RECORDED DATA.
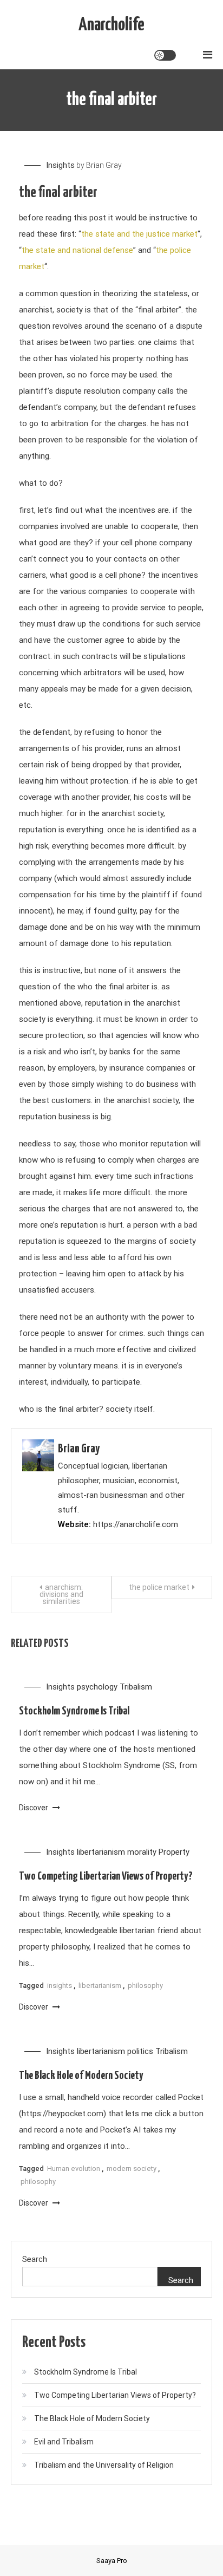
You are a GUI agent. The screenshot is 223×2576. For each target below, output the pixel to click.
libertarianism (101, 1852)
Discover (34, 1807)
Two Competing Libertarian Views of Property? (106, 1876)
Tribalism (136, 1687)
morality (141, 1852)
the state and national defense (77, 250)
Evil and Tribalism (64, 2441)
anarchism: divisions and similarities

TASK DESCRIPTION.
The expected result is an exact transcription of the lines from the one containing "the state and national defense (77, 250)" through the end of the records above; please include both ends.

ANSWER SECTION.
the state and national defense (77, 250)
Evil and Tribalism (64, 2441)
anarchism: divisions and similarities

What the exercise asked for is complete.